## AIM OF THE TASK
Exactly the lines below from the one with "72 (39, 2207)" up to and including the one with "Página de (1098, 593)" make up the answer, with nothing else added.
=-=-=-=-=
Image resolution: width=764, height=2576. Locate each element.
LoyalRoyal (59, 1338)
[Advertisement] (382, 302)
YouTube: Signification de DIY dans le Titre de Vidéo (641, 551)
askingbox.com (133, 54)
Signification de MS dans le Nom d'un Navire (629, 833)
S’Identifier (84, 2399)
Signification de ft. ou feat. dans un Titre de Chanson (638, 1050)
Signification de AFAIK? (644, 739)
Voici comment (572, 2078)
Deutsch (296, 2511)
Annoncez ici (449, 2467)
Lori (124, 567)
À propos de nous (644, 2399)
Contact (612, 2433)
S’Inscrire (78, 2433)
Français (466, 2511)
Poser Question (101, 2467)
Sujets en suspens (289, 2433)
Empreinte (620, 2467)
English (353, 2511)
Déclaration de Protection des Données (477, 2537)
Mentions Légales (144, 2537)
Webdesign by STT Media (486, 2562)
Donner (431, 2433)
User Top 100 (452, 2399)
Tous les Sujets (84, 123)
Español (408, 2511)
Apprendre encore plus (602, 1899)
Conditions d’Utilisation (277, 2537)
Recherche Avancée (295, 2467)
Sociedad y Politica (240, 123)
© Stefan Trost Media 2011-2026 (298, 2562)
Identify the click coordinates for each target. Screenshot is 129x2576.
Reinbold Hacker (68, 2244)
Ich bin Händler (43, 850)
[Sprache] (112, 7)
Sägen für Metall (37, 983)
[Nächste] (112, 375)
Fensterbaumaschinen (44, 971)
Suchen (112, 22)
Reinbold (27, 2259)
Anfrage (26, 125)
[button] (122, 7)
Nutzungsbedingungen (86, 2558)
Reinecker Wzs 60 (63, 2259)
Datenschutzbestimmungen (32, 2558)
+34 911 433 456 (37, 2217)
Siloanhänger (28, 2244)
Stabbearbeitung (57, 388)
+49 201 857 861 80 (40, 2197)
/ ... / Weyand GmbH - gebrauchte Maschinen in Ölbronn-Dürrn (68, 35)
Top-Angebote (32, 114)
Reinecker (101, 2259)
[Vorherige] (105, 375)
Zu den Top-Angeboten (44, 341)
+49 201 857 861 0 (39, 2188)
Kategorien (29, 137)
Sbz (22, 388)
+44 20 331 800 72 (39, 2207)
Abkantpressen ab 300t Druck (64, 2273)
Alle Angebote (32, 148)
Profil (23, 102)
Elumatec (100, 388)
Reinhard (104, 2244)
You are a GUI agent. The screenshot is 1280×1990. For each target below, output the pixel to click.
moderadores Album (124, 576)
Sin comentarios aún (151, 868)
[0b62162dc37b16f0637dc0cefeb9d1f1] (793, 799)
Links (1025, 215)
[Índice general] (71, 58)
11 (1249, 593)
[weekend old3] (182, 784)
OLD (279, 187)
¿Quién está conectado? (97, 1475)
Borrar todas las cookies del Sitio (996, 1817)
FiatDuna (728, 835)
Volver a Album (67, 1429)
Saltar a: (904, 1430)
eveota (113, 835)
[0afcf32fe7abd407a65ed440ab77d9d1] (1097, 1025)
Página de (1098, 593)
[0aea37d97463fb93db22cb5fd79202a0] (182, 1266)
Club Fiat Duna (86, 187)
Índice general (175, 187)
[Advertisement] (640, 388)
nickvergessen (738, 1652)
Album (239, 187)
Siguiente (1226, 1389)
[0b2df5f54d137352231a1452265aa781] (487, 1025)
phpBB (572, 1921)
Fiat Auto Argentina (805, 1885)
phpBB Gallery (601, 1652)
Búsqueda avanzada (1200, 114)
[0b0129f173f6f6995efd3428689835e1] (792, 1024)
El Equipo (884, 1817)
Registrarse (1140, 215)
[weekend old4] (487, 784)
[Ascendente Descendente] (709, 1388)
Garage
=-=-=-=-=
## EXERCISE OUTPUT
+44 20 331 800 72 (39, 2207)
Abkantpressen ab 300t Druck (64, 2273)
Alle Angebote (32, 148)
Profil (23, 102)
Elumatec (100, 388)
Reinhard (104, 2244)
You are a GUI agent. The screenshot is 1280×1990. For each target below, output the pixel to click.
moderadores Album (124, 576)
Sin comentarios aún (151, 868)
[0b62162dc37b16f0637dc0cefeb9d1f1] (793, 799)
Links (1025, 215)
[Índice general] (71, 58)
11 (1249, 593)
[weekend old3] (182, 784)
OLD (279, 187)
¿Quién está conectado? (97, 1475)
Borrar todas las cookies del Sitio (996, 1817)
FiatDuna (728, 835)
Volver a Album (67, 1429)
Saltar a: (904, 1430)
eveota (113, 835)
[0afcf32fe7abd407a65ed440ab77d9d1] (1097, 1025)
Página de (1098, 593)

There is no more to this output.